Document:
It was a failure because it was too little, too late.
Some of it is just ridiculous to begin with. Building tunnels for turtles and increasing the toad population. We could have given every man, woman, and child 2800 dollars. 14,000 dollars for a family of 5 overnight.
Nice topic.
I've tried to stay fairly informed on this and I honestly don't know how I feel one day to the next.
There's little doubt that we avoided even more serious pain than we are already dealing with, but it remains to be seen how this will play out in the future.
My feeling is that this will polarize people for a long time, and for this reason...
I think we chose between dealing with a VERY intense economic downturn for a shorter time, with more dramatic reconstruction giving birth to a renewed economy
vs.
mitigating the pain quite a bit but prolonging the recovery A LOT.
How you feel about those two options is going to depend a lot on your personal philosophy but also your financial situation and the industry you work in. Sort of like, the average depth of a river may be four feet, but that doesn't help a six foot man cross it safely if it's 20 feet deep at it's deepest point.
Does that make sense?
I'm trying to say that we made it possible for more people to survive the crossing, but it's going to take us, in my opinion, 5-10 times longer than it would've otherwise.
I'm still with the economists who were projecting about a year at outset.
I think once consumer credit starts to flow again and it will based purely on how spoiled and optimistic we are, a lot of this will soften.
The unemployed smart people I know are starting to get some interviews. Some have even gotten jobs.
WOEZ ME I AM GOING TO BE PAYORXXING 4EVAH - eh not so much. I can handle an uptick on my federal tax return far better than I can handle the profit-taking that the insurers are doing in panic at this moment. Fuck 'em.
You're losing me here.
A year for what?
There's no doubt that we're seeing some positive signs, or at least fewer negative signs, but the underlying factors that drive the US economy forward are nowhere to be found.

Records:
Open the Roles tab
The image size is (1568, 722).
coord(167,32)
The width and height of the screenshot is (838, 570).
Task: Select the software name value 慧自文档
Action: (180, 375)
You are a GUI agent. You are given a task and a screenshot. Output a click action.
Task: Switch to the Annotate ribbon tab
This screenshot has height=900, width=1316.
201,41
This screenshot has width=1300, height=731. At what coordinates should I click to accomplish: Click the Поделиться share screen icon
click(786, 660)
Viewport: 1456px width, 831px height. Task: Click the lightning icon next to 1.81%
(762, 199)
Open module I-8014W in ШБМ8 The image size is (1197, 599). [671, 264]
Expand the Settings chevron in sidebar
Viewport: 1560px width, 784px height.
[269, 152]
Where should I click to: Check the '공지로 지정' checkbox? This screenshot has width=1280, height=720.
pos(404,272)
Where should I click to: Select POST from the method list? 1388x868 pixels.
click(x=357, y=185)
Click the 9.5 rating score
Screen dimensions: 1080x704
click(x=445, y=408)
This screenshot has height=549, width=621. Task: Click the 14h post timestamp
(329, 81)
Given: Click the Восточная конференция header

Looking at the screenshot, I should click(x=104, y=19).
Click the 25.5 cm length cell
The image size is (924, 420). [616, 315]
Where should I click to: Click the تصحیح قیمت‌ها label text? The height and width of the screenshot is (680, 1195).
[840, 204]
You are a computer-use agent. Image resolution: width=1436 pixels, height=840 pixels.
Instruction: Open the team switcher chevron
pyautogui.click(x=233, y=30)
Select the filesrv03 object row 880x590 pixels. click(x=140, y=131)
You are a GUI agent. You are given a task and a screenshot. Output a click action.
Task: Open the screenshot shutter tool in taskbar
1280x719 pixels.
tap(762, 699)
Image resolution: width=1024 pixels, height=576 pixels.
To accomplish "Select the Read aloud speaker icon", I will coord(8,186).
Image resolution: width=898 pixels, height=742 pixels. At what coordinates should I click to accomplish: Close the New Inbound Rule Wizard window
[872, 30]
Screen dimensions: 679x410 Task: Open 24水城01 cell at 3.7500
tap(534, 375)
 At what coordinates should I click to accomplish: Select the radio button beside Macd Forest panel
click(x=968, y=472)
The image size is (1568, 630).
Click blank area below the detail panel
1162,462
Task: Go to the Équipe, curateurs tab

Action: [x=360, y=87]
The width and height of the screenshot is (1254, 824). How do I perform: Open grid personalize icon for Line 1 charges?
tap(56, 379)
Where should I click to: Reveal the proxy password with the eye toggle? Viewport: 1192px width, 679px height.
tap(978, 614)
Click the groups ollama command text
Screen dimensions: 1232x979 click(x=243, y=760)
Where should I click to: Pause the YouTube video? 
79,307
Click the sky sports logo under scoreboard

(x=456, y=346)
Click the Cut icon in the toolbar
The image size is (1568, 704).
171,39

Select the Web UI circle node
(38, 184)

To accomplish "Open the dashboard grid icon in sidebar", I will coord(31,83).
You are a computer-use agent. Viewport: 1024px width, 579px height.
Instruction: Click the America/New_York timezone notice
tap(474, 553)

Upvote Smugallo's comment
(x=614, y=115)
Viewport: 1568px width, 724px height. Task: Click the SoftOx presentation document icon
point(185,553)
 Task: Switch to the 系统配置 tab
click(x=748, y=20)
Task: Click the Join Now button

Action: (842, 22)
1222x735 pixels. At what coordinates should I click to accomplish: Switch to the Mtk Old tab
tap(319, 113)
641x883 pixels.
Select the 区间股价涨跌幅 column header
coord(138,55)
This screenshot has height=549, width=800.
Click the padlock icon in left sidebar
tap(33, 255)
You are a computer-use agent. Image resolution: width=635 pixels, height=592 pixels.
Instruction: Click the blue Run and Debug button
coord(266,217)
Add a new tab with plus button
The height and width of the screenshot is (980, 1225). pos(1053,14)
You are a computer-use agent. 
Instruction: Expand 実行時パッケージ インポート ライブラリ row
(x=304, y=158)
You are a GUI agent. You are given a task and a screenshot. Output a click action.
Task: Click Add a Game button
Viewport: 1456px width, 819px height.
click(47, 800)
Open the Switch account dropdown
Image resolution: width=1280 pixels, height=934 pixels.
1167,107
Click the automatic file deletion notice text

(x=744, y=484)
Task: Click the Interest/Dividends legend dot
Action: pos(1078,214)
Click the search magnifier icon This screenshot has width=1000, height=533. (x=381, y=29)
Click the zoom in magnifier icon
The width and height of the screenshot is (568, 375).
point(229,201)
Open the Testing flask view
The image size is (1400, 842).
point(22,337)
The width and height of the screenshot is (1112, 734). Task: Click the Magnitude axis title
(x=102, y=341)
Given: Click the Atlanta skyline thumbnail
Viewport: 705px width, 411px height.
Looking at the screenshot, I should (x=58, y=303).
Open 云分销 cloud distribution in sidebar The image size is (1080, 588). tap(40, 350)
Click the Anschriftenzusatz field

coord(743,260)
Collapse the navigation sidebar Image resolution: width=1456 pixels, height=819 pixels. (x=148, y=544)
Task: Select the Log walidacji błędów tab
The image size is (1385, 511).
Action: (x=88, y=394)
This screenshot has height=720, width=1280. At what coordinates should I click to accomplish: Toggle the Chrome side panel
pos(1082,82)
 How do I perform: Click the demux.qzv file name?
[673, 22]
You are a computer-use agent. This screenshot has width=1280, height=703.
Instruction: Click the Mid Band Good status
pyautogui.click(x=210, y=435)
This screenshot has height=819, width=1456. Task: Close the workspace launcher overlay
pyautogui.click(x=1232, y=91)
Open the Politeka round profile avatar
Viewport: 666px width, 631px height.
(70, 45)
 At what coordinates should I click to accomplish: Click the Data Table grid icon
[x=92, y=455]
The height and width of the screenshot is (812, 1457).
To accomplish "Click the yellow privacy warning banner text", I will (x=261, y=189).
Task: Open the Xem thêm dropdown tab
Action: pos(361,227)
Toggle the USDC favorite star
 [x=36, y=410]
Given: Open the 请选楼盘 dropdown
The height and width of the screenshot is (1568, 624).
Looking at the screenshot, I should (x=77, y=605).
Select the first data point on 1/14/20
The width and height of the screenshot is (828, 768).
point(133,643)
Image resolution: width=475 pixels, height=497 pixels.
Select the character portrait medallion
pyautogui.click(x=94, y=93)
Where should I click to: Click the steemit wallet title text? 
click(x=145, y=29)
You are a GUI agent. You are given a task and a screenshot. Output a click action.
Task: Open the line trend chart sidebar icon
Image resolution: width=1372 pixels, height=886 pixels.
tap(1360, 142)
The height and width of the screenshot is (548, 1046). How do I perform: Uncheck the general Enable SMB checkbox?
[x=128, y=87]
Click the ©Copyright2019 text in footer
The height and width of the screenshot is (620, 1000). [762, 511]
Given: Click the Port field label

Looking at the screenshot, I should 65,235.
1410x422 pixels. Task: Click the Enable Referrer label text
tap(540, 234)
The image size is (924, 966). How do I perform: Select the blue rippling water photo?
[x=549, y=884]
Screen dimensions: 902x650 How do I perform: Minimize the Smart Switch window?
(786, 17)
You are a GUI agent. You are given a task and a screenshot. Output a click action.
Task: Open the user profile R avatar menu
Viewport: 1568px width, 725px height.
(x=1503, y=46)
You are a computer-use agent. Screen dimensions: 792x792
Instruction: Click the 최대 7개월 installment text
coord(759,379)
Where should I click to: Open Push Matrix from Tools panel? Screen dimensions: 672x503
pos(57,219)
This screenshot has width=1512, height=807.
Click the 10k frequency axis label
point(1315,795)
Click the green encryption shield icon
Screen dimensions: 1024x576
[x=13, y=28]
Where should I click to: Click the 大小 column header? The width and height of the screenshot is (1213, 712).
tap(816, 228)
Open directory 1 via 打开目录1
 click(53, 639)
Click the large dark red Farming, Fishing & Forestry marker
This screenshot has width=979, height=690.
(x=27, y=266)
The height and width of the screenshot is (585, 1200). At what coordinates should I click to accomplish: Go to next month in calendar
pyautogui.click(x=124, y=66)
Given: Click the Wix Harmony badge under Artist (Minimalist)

Objectives:
• a. In the listing, copy word for word every line from the one containing "The height and width of the screenshot is (585, 1200)." through the last line of the listing, including both ends.
• b. Pick up the discussion of the economic stimulus and recovery after its final line and extend it.

Response list:
• a.
The height and width of the screenshot is (585, 1200). At what coordinates should I click to accomplish: Go to next month in calendar
pyautogui.click(x=124, y=66)
Given: Click the Wix Harmony badge under Artist (Minimalist)

• b.
Wait until inflation comes, mark my words ladies and gents because I will be referencing this very thread when the day comes:
we will see double digit inflation at some point in the next decade,
Marquis has spoken.
but the underlying factors that drive the US economy forward are nowhere to be found.
Wait until inflation comes, mark my words ladies and gents because I will be referencing this very thread when the day comes:
we will see double digit inflation at some point in the next decade,
Marquis has spoken.
Interesting article about the whole ball of wax:
http://www.kyklosproductions.com/posts/index.php?p=85
"Briefly, as I said before, jobs and restoring consumption are the key."
I'm no economist, but yeah, what he said.
"Briefly, as I said before, jobs and restoring consumption are the key."
I'm no economist, but yeah, what he said.
However we're not going to be doing a giant Dust Bowl saga. It's just not going to happen like that - I don't think that's realistic. RR, you're supposed to be under 10 feet of water right now from some projections, you know.
Long story short, he thinks the bank bailouts will achieve nothing except to enrich the already rich. The money would be better spent putting people to work directly.
I've got my fingers crossed. We are going to be building those mega-flood control barriers at prevailing wage.
Lotta rebar in that shit.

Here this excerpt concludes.